Élection présidentielle française

FRANCE

Berlin souffle, Moscou s’inquiète : réactions de la presse international

Vidéo par Hélène FRADE

Texte par FRANCE 24

De Berlin à Moscou, la presse étrangère a largement commenté le résultat du premier tour de la présidentielle française. Entre enthousiasme et inquiétudes, tour d’horizon des principales réactions internationales.

« Prise de la Bastille », « révolte », « tremblement de terre », la presse internationale a largement commenté dimanche 23 avril les résultats du premier tour de la présidentielle française. Si nombre de journaux internationaux ont salué la qualification d’Emmanuel Macron, certains estiment néanmoins que la présence de la candidate d’extrême droite Marine Le Pen au second tour le 7 mai représente « une menace ».

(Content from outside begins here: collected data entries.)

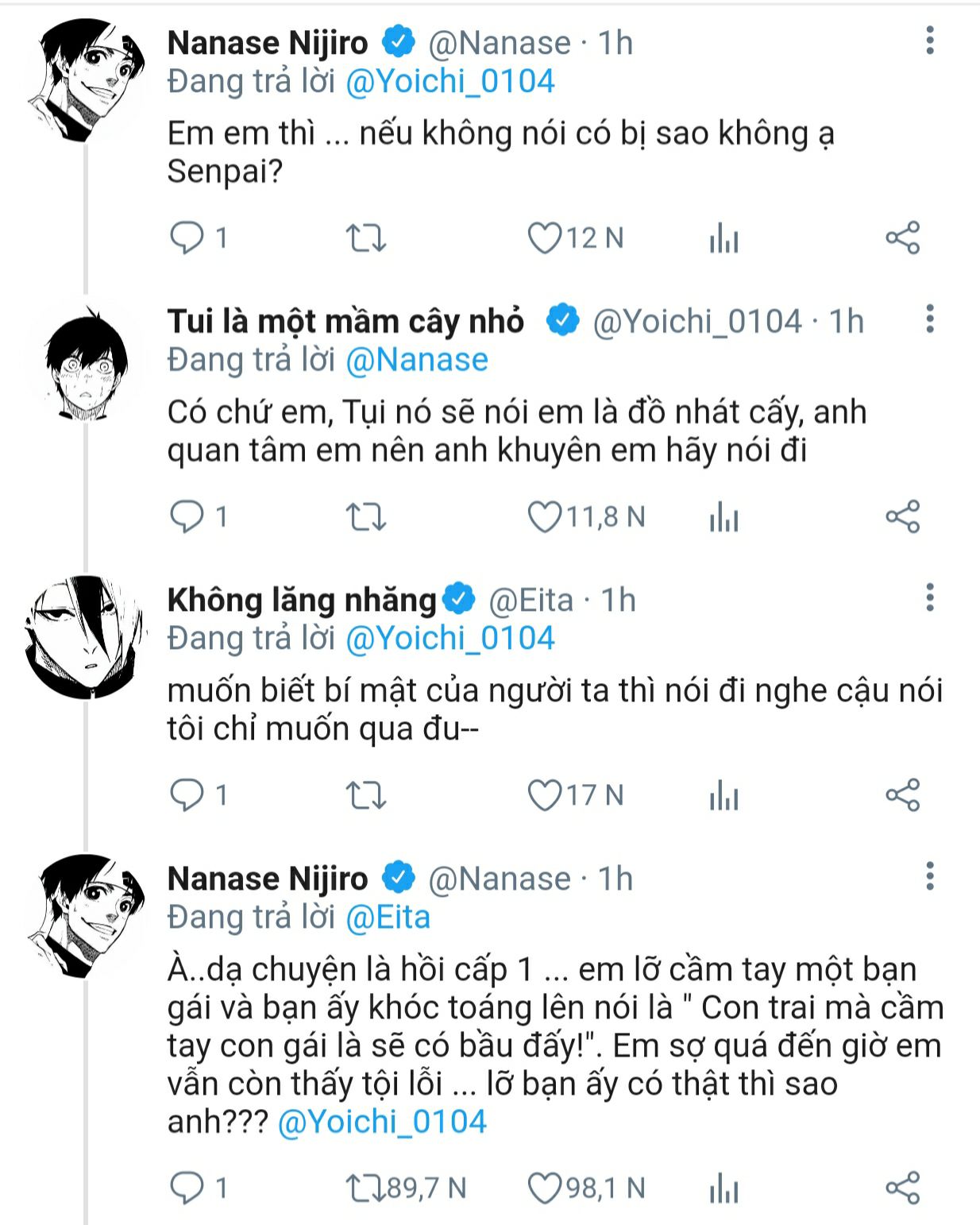Open the "Tui là một mầm cây nhỏ" profile name
Screen dimensions: 980x1225
[345, 322]
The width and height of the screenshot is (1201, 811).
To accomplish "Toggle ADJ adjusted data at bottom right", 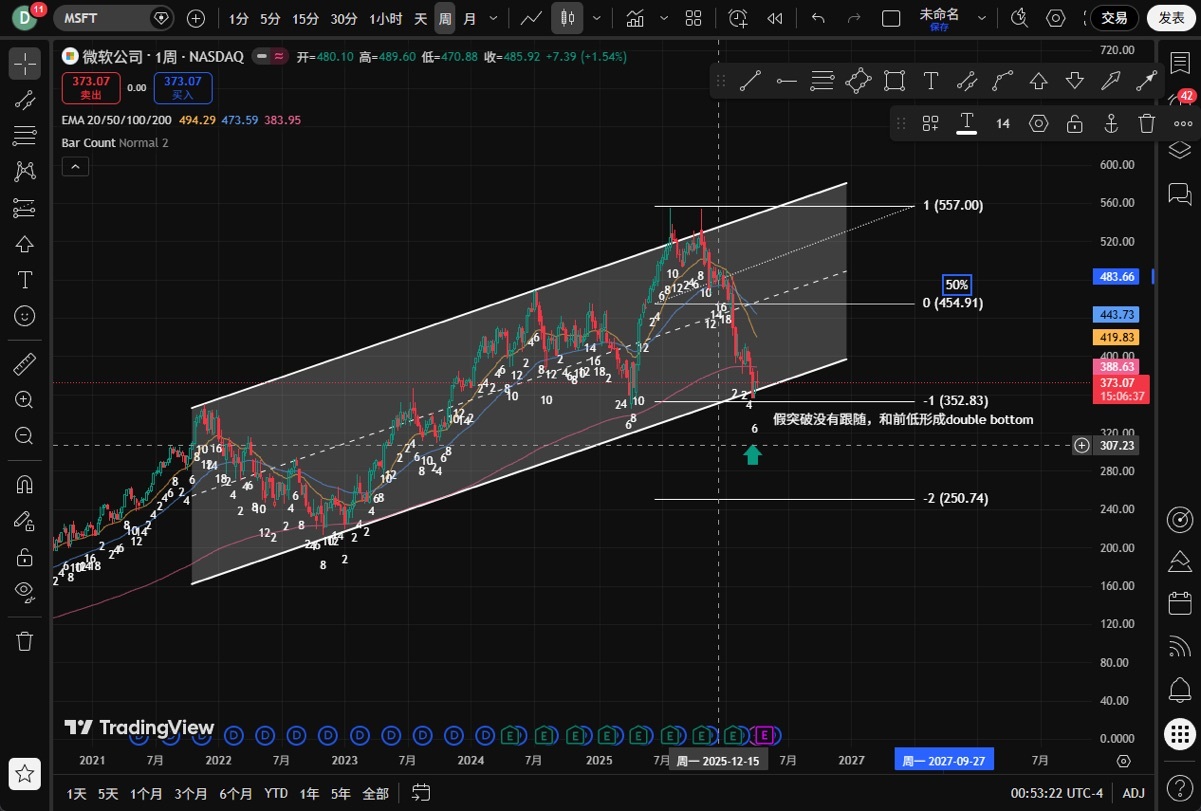I will point(1133,793).
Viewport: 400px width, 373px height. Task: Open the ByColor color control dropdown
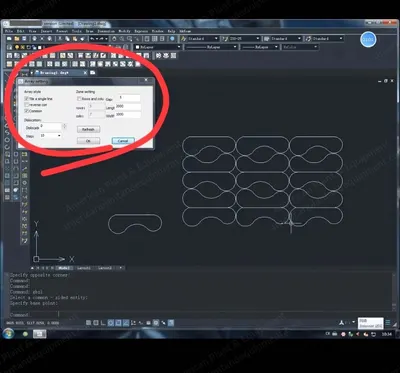point(300,47)
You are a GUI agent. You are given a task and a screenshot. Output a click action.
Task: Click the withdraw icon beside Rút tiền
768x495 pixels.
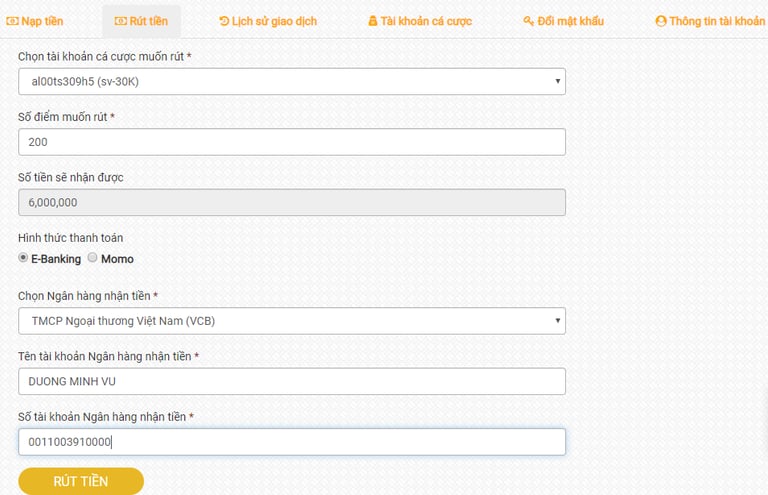(x=121, y=21)
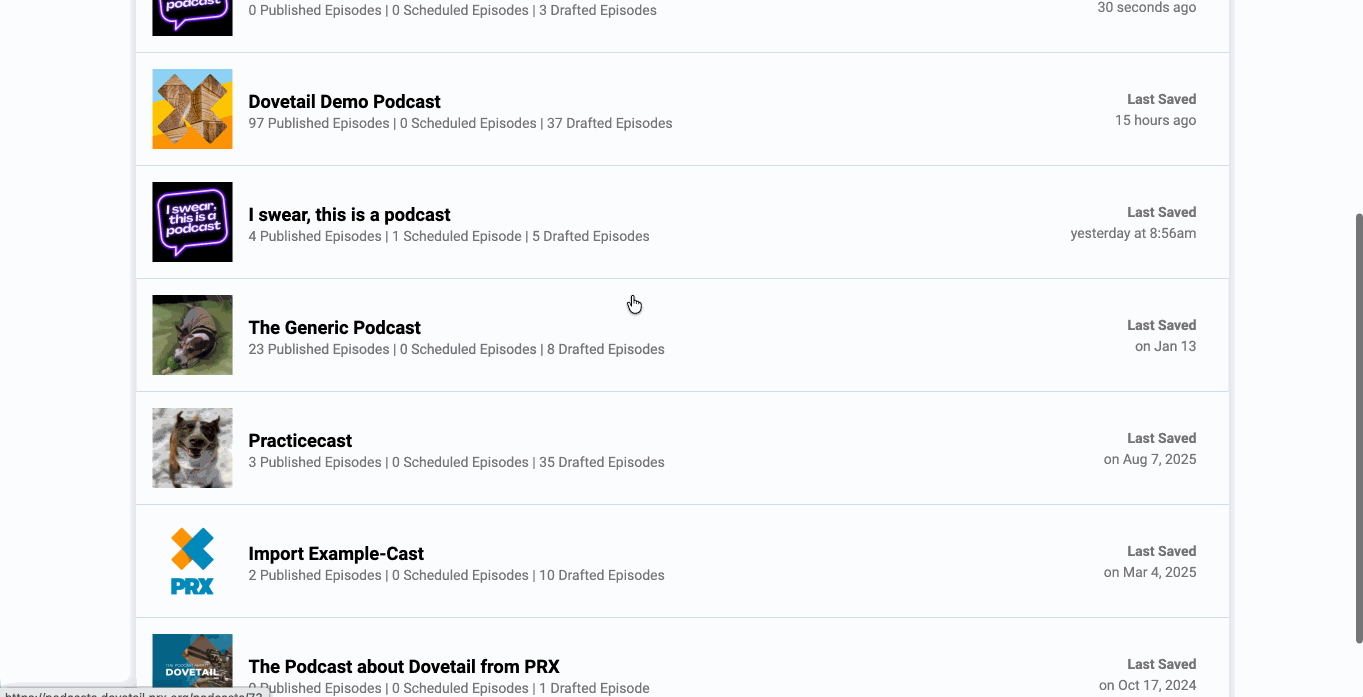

En Allemagne, la presse s’est réjouie à l’unisson au sujet de l’ancien ministre de l’Économie. Bild, le quotidien le plus lu Outre-Rhin, ne tarit pas d’éloge sur la première victoire remportée par le candidat Macron. « Quel duel ! Un homme contre une femme, le libéralisme de gauche contre l’ultra droite, l’espoir contre le repli, plus d’Europe contre le moins possible, un ami de l’Allemagne contre une germanophobe ».

Pour Sputnik, le site russe, la campagne « sent mauvais »

Pour le magazine de centre-gauche Der Spiegel, le succès du centriste est « une gifle retentissante pour l’establishment politique. Sa qualification au second tour a balayé, au moins provisoirement, des institutions politiques de longue date, les gaullistes conservateurs des Républicains, tout comme les socialistes au pouvoir [du président] François Hollande ».

Seul le quotidien conservateur Frankfurter Allgemeine Zeitung s’est montré plus réservé. Dans un article intitulé « La France déchirée », le journal analyse ce premier tour français : « Plus de 40 % des Français ont voté pour des candidats à droite toute, ou à gauche toute. La victoire de Macron est tellement étroite que lors des deux présidentielles précédentes [2007 et 2012], il ne serait pas arrivé au second tour ».

À Moscou, la qualification de Macron ne suscite pas le même enthousiasme. Sur son site Internet, Sputnik affirme même que la campagne française « sent mauvais », notamment en raison de la présence de Macron au second tour. « Ce que les électeurs rejettent dans leur grande majorité n’est autre que le bilan de François Hollande, dont Emmanuel Macron s’avère être l’héritier ». Les journalistes du site Russia Today se plaignent même quant à eux d’avoir été volontairement écarté du QG de campagne par l’équipe du candidat victorieux.

Vu du Royaume-Uni, ce scrutin a des airs de révolution. Le Guardian de Londres, « la prise de la Bastille a mis la barre très haut. Aussi, peu d’expressions doivent-elles être utilisées avec plus de circonspection que « Révolution française ». Mais le résultat d’hier est une vraie révolte politique. Pour la première fois depuis presque soixante ans de Ve République, le second tour opposera deux outsiders ».